VibeSearchBench: 실제 환경에서의 장기적 선제적 검색 벤치마킹

초록

LLM 기반 에이전트는 검색 벤치마크에서 높은 점수를 기록하지만, 실제 사용자들은 지속적으로 결과에 불만족을 느껴 평가와 경험 간의 지속적인 괴리가 드러난다. 우리는 이러한 괴리가 기존 벤치마크가 지나치게 명세화된 질의, 단일 턴 상호작용, 고정된 스키마 평가에 의존하기 때문이라고 본다. 이러한 요소들은 사용자와 에이전트가 다중 턴 대화를 통해 모호한 의도를 협력적으로 정교화하는 실제 검색 행동을 반영하지 못한다. 우리는 이 패러다임을 VibeSearch라고 명명하고, 20개 도메인에 걸쳐 수작업으로 선별된 200개의 이중 언어(중국어 및 영어) 작업으로 구성된 벤치마크인 VibeSearchBench를 소개한다. 이 벤치마크는 VibeSearch-Pro(전문)와 VibeSearch-Daily(일상) 하위 집합으로 나뉜다. 각 작업은 사용자 페르소나와 스키마가 없는 정답 지식 그래프를 짝지으며, 점진적 정보 공개 사용자 시뮬레이터와 그래프 매칭 평가 프레임워크를 통해 평가된다. 우리는 ReAct 프레임워크와 OpenClaw 에이전트 하네스 모두에서 7개의 최첨단 모델을 벤치마킹한다. 결과는 모든 모델이 VibeSearch에 대해 상당히 부적합함을 보여준다(최고 F1: 30.30). 이는 장기 맥락 추론, 능동적 의도 도출, 구조화된 지식 구축의 근본적인 발전 필요성을 강조한다.

English

LLM-based agents score well on search benchmarks, yet real users consistently find results unsatisfying, revealing a persistent evaluation-experience gap. We attribute this gap to existing benchmarks' reliance on over-specified queries, single-turn interactions, and fixed-schema evaluation, none of which reflect real search behavior where users and agents collaboratively refine vague intent through multi-turn dialogue. We term this paradigm VibeSearch and introduce VibeSearchBench, a benchmark comprising 200 manually curated bilingual (Chinese and English) tasks across 20 domains, split into VibeSearch-Pro (professional) and VibeSearch-Daily (daily-life) subsets. Each task pairs a user persona with a schema-free ground-truth knowledge graph, and is evaluated through a progressive-disclosure user simulator and a graph-matching evaluation framework. We benchmark seven frontier models under both the ReAct framework and the OpenClaw agent harness. Results show that all models remain substantially inadequate for VibeSearch (best F1: 30.30), highlighting the need for fundamental advances in long-context reasoning, proactive intent elicitation, and structured knowledge construction.

▬▬▬▬▬▬▬▬▬▬

위 발췌문을 읽고 다음 물음에 답하시오.
1. VibeSearchBench는 몇 개의 작업으로 이루어져 있으며, 몇 개의 도메인에 걸쳐 있는가?
2. 벤치마크를 나누는 두 하위 집합의 이름은 무엇인가?
3. 벤치마킹 결과에서 보고된 최고 F1 점수는 얼마인가?

추출 정보:
▬▬▬▬▬▬▬▬▬▬

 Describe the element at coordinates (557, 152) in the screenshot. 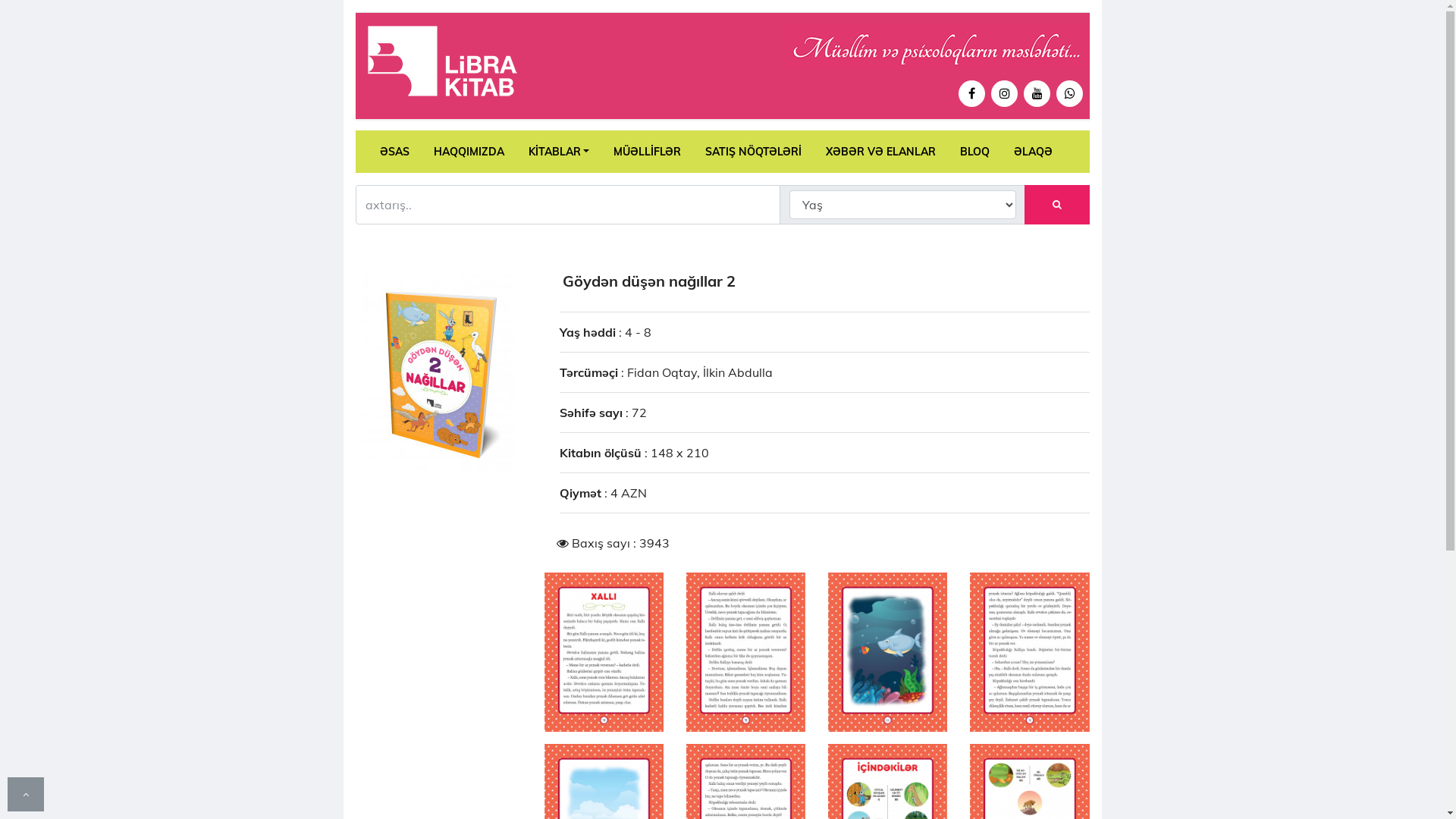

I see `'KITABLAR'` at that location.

▬▬▬▬▬▬▬▬▬▬

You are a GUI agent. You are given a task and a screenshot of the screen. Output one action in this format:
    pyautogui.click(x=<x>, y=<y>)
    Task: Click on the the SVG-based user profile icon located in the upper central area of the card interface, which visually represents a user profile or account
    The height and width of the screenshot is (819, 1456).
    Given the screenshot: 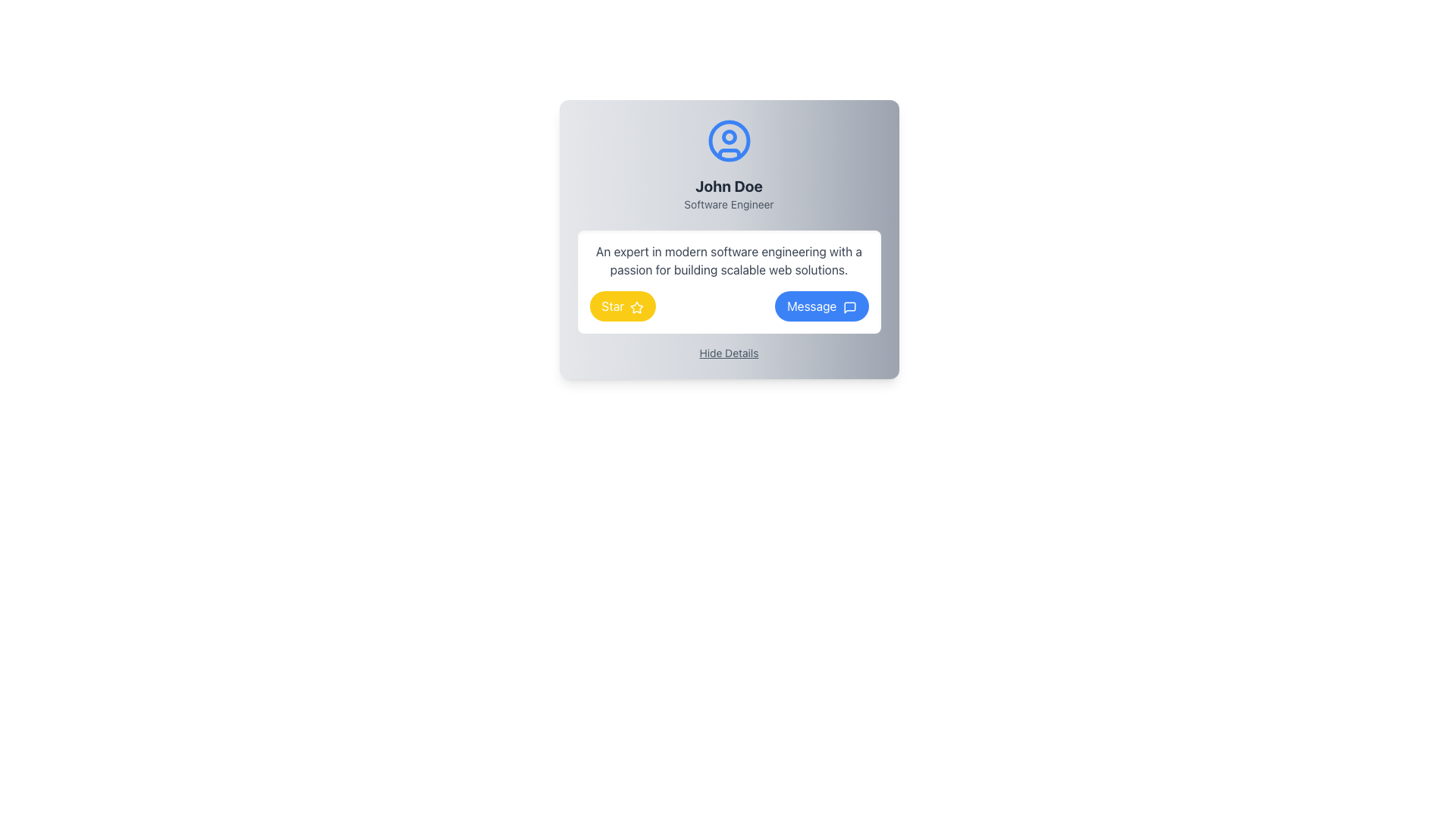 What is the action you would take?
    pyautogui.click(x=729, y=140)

▬▬▬▬▬▬▬▬▬▬

풀이 답안:
1. 200개의 작업으로 이루어져 있으며, 20개 도메인에 걸쳐 있다.
2. VibeSearch-Pro(전문)와 VibeSearch-Daily(일상)이다.
3. 30.30이다.